A Middle-Class Anthem: Good-Paying Green Jobs

Derek Pugh

“Tell me I’m your national anthem.” That was the theme of the hundreds of environmentalists and labor union members gathered today at the BlueGreen Alliance’s annual conference in Washington. They wanted to remind President Obama and Congress that the middle class is still the national anthem of this country.

In response,  Obama administration officials and congressional Democrats touted the president’s successes and current efforts to a skeptical audience.

They gathered at the conference with a shared vision for our country—combating climate change while creating well-paying jobs, rebuilding our crumbling infrastructure, advancing the rights and safety of workers, and securing our race to the top—that is shared by the majority of Americans.

At an opening panel focused on the rise and fall of climate change on the national agenda, Sen. Sheldon Whitehouse, D-R.I., acknowledged that the “propaganda campaign by the polluting industries” has been effective in derailing both the labor and environmental movements.

Although President Obama has placed climate change back on the national agenda, more needs to done. Executive action is crucial in our current political environment, but victories on the local and state level are just as important, if not more. Whitehouse told audience members “the only way to fight is to put light on it,” to advance the national dialogue. “Climate change needs to line up with issues such as gay rights and immigration,” he said.

Corporations and naysayers often claim we must choose between the environment and safety standards, between collective bargaining and job creation, while ignoring the facts. Currently, there are more than 3 million “green jobs.” Employment in this sector grew four times faster than other job categories. Since 2004, investment in clean energy is up 500 percent, and companies are bringing jobs back home from overseas.
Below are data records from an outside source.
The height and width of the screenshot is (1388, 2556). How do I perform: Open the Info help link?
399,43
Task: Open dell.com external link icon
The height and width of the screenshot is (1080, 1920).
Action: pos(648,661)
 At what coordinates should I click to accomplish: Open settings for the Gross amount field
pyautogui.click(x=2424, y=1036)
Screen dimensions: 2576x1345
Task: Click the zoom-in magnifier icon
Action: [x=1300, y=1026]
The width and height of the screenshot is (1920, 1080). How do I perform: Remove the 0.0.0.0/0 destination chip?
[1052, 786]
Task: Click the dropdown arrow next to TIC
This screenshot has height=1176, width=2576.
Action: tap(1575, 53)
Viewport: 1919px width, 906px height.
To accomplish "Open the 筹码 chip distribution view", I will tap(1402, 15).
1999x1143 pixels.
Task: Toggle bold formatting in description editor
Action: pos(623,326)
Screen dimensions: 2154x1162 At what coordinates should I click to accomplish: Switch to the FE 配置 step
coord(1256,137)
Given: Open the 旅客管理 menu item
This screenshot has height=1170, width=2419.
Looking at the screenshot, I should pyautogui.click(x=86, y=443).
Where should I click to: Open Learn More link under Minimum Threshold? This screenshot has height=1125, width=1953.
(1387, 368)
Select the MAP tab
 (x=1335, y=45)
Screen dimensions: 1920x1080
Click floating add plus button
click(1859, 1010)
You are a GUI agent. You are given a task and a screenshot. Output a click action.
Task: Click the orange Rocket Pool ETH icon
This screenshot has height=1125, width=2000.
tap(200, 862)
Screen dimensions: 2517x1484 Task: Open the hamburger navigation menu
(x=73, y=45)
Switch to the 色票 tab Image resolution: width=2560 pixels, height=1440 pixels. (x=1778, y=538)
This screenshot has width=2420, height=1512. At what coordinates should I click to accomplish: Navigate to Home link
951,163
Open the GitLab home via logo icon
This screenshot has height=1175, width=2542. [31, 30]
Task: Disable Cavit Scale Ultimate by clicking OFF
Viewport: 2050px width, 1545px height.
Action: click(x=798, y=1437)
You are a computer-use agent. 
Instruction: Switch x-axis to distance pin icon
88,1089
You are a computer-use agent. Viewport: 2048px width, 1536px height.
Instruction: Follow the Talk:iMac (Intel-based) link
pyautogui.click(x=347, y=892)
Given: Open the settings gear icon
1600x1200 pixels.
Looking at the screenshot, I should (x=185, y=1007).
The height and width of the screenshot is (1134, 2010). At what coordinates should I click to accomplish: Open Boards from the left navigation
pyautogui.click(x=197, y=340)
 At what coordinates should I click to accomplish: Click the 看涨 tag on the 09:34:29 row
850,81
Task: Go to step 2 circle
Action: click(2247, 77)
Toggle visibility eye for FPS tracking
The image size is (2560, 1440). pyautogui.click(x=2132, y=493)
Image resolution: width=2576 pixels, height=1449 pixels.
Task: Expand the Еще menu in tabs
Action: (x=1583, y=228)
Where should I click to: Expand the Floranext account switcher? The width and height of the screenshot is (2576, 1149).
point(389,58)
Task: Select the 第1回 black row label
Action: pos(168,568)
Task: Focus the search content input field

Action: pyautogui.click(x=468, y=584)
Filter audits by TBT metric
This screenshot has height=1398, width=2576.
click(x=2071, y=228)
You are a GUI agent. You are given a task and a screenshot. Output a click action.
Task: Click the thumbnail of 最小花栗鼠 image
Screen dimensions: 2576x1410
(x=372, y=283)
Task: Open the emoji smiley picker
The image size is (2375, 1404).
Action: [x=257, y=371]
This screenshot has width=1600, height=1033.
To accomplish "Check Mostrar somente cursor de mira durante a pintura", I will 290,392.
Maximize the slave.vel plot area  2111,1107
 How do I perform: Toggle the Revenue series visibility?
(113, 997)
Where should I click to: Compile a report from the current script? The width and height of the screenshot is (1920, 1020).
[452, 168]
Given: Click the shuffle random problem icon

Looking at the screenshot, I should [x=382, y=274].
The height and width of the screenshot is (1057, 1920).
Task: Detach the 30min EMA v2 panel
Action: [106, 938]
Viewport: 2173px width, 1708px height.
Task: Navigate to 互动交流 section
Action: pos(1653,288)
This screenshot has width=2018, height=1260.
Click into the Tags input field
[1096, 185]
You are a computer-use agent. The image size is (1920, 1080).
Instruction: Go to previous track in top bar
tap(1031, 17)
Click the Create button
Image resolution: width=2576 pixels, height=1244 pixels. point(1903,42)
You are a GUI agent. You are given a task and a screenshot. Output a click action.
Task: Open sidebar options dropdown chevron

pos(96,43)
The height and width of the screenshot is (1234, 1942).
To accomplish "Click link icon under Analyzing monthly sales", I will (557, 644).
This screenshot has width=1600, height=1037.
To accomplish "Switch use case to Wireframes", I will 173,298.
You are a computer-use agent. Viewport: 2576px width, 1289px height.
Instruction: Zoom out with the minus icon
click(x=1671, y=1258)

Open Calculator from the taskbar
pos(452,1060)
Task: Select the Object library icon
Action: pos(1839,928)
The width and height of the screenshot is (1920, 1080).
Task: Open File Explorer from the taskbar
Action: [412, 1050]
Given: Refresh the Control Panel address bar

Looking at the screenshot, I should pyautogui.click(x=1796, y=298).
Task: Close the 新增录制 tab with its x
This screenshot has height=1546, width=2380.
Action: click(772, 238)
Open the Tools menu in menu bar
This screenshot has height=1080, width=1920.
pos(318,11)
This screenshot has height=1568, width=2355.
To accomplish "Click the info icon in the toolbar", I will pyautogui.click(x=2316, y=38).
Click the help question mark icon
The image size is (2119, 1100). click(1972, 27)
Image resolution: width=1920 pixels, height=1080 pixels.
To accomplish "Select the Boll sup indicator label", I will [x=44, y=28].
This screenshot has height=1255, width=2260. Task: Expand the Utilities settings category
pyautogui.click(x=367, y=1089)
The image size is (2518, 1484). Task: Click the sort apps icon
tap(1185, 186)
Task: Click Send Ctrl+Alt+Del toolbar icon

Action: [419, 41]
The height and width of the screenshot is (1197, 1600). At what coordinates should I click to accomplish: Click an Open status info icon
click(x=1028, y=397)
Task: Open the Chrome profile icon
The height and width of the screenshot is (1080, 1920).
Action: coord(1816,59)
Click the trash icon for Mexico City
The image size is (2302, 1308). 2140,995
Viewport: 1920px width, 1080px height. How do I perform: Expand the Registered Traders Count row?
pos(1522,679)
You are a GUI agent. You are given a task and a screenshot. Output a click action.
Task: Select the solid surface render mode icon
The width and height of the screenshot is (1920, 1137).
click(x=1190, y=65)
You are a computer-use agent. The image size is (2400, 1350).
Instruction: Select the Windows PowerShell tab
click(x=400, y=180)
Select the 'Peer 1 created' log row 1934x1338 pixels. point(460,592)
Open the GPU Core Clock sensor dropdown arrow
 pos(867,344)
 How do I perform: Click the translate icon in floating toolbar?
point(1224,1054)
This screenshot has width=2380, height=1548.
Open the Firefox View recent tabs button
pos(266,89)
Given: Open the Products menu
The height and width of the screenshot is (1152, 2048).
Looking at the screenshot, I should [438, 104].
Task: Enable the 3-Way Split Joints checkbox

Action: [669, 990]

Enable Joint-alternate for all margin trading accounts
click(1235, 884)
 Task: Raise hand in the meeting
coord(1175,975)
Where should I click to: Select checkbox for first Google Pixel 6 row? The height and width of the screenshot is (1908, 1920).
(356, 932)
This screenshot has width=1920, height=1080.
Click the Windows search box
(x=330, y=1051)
This could not be possible without effective policies that promote green technologies and provide incentives for companies to relocate here, such as grants and tax credits. Research has shown that low-cost labor is not a major reason for companies taking jobs overseas. BMW manufactures its sports utility vehicles on our soil, not in Germany. We can compete.

“We have an opportunity before us,” declared David Danielson, Assistant Secretary at the Department of Energy, on the topic of American-made clean energy and manufacturing. He discussed the administration’s current green energy efforts, such as the Clean Energy Manufacturing Initiative. In one recent success, in 2012 General Electric moved some operations from China and started manufacturing energy efficient water heaters that use 60 percent less water and save families on average $300 per year.

On the same topic, Leo Gerard, president of SWU, pointed out that “if we don’t have the manufacturing here, we won’t do the R&D here, and if we don’t do that here, we won’t be able to compete in a global economy.”

Our trade deficit is already costing us almost $1 billion a day and our current deficit with China is the largest in history.

This is not only an economic and environmental issue, but also a moral one. “I don’t want this generation, my generation, to be the one who destroys the planet” said Gerard. He envisions a future where his “grandkids and grandkids’ kids” are able to “grow up in an environment where they don’t worry about rising waters or finding good jobs.” This is an idea that we can all get behind.

Secretary of Transportation Ray LaHood proudly stated that “America was built on big ideas and bold action. We have a duty to be good stewards of the environment.”

We have a clear path forward: Green jobs are good jobs that can end the pain and suffering caused by the recession, while setting America on a sustainable track.